TASK PROMPT → Each record below needs to be set down again exactly.

::: WORKING DATA :::

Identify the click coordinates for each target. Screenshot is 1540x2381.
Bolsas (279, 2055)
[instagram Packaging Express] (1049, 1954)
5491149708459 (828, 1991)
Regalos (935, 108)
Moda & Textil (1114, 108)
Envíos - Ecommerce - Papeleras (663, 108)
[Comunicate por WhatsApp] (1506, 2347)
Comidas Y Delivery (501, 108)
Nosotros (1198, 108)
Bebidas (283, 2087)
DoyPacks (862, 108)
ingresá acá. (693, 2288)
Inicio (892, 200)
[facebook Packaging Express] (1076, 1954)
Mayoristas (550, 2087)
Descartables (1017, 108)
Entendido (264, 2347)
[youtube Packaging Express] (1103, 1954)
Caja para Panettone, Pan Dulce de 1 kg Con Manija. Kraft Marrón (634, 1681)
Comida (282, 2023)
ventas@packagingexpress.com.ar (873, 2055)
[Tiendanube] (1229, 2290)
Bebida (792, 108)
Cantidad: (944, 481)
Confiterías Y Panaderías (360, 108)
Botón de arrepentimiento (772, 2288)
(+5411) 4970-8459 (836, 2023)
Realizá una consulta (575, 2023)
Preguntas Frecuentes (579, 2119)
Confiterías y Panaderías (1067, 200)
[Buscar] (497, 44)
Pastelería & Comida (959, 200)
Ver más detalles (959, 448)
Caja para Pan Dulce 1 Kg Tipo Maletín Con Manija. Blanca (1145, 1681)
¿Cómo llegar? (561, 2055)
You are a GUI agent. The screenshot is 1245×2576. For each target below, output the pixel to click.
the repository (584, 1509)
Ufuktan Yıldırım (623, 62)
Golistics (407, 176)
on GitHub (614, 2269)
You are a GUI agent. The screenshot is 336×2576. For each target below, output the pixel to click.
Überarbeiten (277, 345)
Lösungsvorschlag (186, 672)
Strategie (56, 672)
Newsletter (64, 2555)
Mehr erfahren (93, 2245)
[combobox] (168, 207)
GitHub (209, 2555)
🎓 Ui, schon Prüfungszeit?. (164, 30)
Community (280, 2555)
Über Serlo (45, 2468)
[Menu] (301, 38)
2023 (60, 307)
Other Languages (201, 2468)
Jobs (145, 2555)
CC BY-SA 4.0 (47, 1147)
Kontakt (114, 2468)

:::

EXERCISE SOLUTION →
Identify the click coordinates for each target. Screenshot is 1540x2381.
Bolsas (279, 2055)
[instagram Packaging Express] (1049, 1954)
5491149708459 (828, 1991)
Regalos (935, 108)
Moda & Textil (1114, 108)
Envíos - Ecommerce - Papeleras (663, 108)
[Comunicate por WhatsApp] (1506, 2347)
Comidas Y Delivery (501, 108)
Nosotros (1198, 108)
Bebidas (283, 2087)
DoyPacks (862, 108)
ingresá acá. (693, 2288)
Inicio (892, 200)
[facebook Packaging Express] (1076, 1954)
Mayoristas (550, 2087)
Descartables (1017, 108)
Entendido (264, 2347)
[youtube Packaging Express] (1103, 1954)
Caja para Panettone, Pan Dulce de 1 kg Con Manija. Kraft Marrón (634, 1681)
Comida (282, 2023)
ventas@packagingexpress.com.ar (873, 2055)
[Tiendanube] (1229, 2290)
Bebida (792, 108)
Cantidad: (944, 481)
Confiterías Y Panaderías (360, 108)
Botón de arrepentimiento (772, 2288)
(+5411) 4970-8459 (836, 2023)
Realizá una consulta (575, 2023)
Preguntas Frecuentes (579, 2119)
Confiterías y Panaderías (1067, 200)
[Buscar] (497, 44)
Pastelería & Comida (959, 200)
Ver más detalles (959, 448)
Caja para Pan Dulce 1 Kg Tipo Maletín Con Manija. Blanca (1145, 1681)
¿Cómo llegar? (561, 2055)
You are a GUI agent. The screenshot is 1245×2576. For each target below, output the pixel to click.
the repository (584, 1509)
Ufuktan Yıldırım (623, 62)
Golistics (407, 176)
on GitHub (614, 2269)
You are a GUI agent. The screenshot is 336×2576. For each target below, output the pixel to click.
Überarbeiten (277, 345)
Lösungsvorschlag (186, 672)
Strategie (56, 672)
Newsletter (64, 2555)
Mehr erfahren (93, 2245)
[combobox] (168, 207)
GitHub (209, 2555)
🎓 Ui, schon Prüfungszeit?. (164, 30)
Community (280, 2555)
Über Serlo (45, 2468)
[Menu] (301, 38)
2023 (60, 307)
Other Languages (201, 2468)
Jobs (145, 2555)
CC BY-SA 4.0 (47, 1147)
Kontakt (114, 2468)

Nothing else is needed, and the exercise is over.